Aufgabe: Führen Sie die Besprechung von Mircea Cartarescus Roman »Theodoros« im Anschluss an ihren letzten Satz weiter.

Auszug:
+ + +
Allgemein, Literatur, Roman

Ein Hohelied der Literatur

© Thomas Hummitzsch

Der rumänische Schriftsteller Mircea Cartarescu erzählt vom unglaublichen Aufstieg eines Niemands zum Kaiser von Äthiopien. Sein neuer Roman »Theodoros« ist Weltliteratur, die bleibt, weil sie virtuos die Kunst des Erzählens feiert. Ernest Wichner hat dieses überbordende Meisterwerk fulminant ins Deutsche übertragen.

»Ich gestehe Dir, liebstes Mütterchen, dass die Ikone des Makedoniers, seitdem ich auf der Welt bin, mir wie ein Gott war, vor dem ich mich richtig und in größter Ehrerbietung verneigt hab, und auch heut geht all mein Streben noch dahin, mich ihm so weit wie möglich anzugleichen, wenn schon er der Sohn eines Kaisers war, … wo ich hingegen der schlichte Sohn von einem Mützendrechsler bin. Du darfst aber gewiss versichert sein, dass ich bis zu meinem Tod noch in die Spuren von Alexander treten werde, weil sonst das Leben nicht wirklich werth ist, gelebt zu werden, wie schon die Alten einstmals gesagt: Entweder Kaiser oder gar nichts.«

So schreibt es der Titelheld in Mircea Cartarescus neuem Roman an seine Mutter, eine griechische Sklavin, die in der Bukowina einem Großbauern dient. Kein Geringerer als Alexander der Große dient ihm als Vorbild, um sein Leben in bessere Bahnen zu leiten. Das grenzt an Größenwahn und Fantasmagorie, aber woraus besteht Literatur sonst, wenn nicht aus Anspruch und Fantasie?

Mircea Cartarescu: Theodoros. Aus dem Rumänischen übersetzt von Ernest Wichner. Zsolnay Verlag 2024. 672 Seiten. 38 Euro. Hier bestellen https://www.hanser-literaturverlage.de/buch/mircea-cartarescu-theodoros-9783552075092-t-5398
Mircea Cartarescu: Theodoros. Aus dem Rumänischen übersetzt von Ernest Wichner. Zsolnay Verlag 2024. 672 Seiten. 38 Euro. Hier bestellen.

Vor allem, wenn es sich bei dem Autor um jemanden wie Mircea Cartarescu handelt, der spätestens seit dem Abschluss seiner »Orbitor«-Trilogie als europäischer Meister des Magischen Realismus gilt. Und auch in seinem neuen Roman braucht er nicht viel, um eine ganze Welt zu errichten. Im Romankosmos von »Theodoros« reicht ihm die Kugel einer Muskete, um auf wenigen Seiten eine ganze Zivilisation auf- und untergehen zu lassen. Da schießt ein britischer Offizier auf den titelgebenden Helden, dem schon in der Mitte des Buchs das Ende droht. Aber der Schöpfer dieser Welt und dieses wendungsreichen Romans sieht anderes vor.
+ + +
Rohdaten:
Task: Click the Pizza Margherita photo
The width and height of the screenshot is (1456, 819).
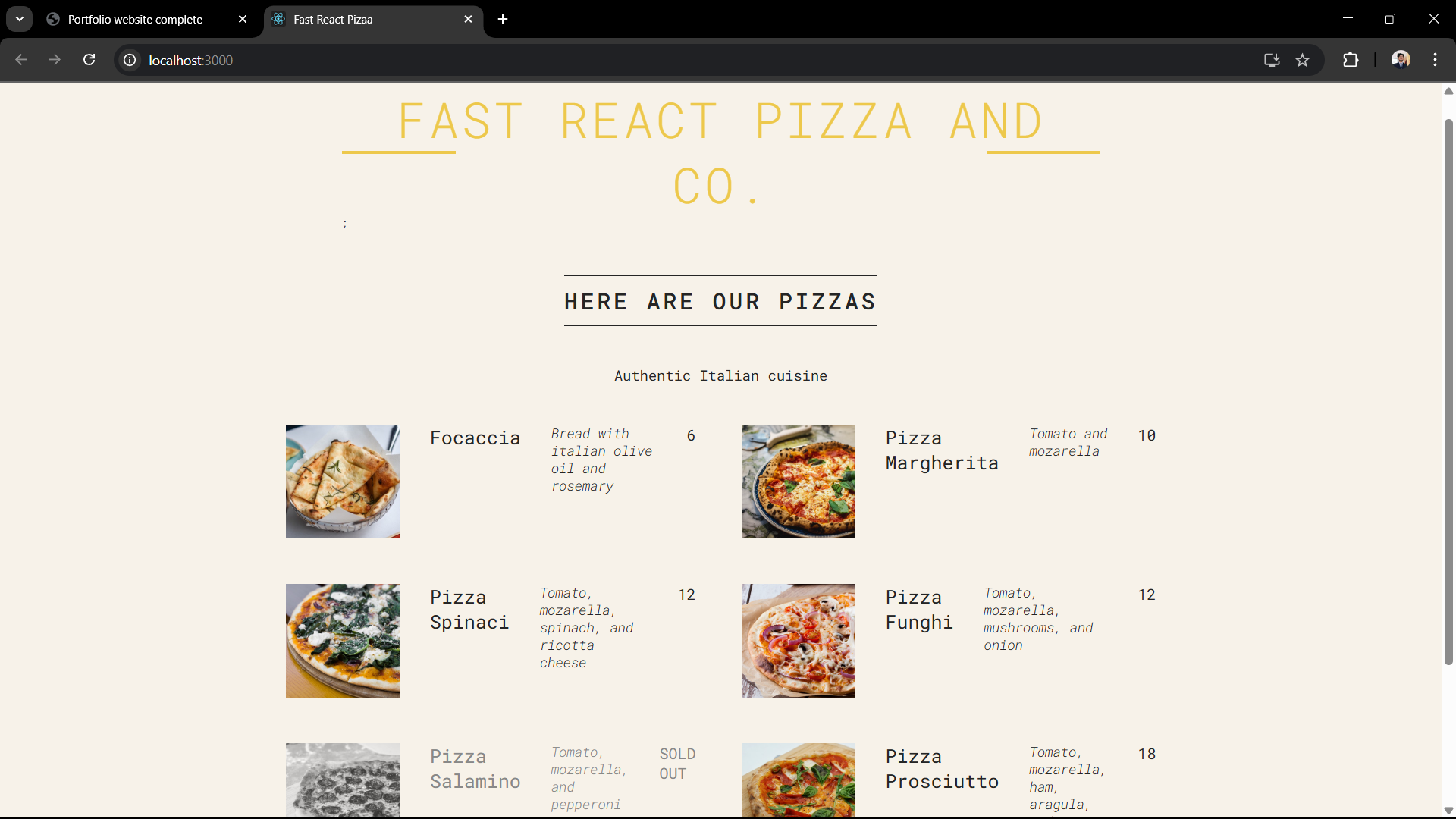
+ + +
Antwort:
Die Kugel verlässt den Lauf »wie ein soeben in Finsternis und Chaos geborener Planet« und der Wimpernschlag, der vergeht, bis das metallene Geschoss in die Brust von Theodoros einschlägt, bricht in Jahrmillionen auf. In dieser parallelen Ewigkeit steigt aus den chemischen Elementen dieses kupfernen Planeten intelligentes Leben empor. In unzähligen Katastrophen und Zerstörungen entwickelt sich die gerade kopfgeborene Spezies, um auf ihrem Weg durch Raum und Zeit die Welt zu entdecken, die die lebendige Gewehrkugel umgibt. So erkennt diese Miniatur-Zivilisation, dass ihre Welt nur dafür gemacht ist, anderes Leben zu zerstören.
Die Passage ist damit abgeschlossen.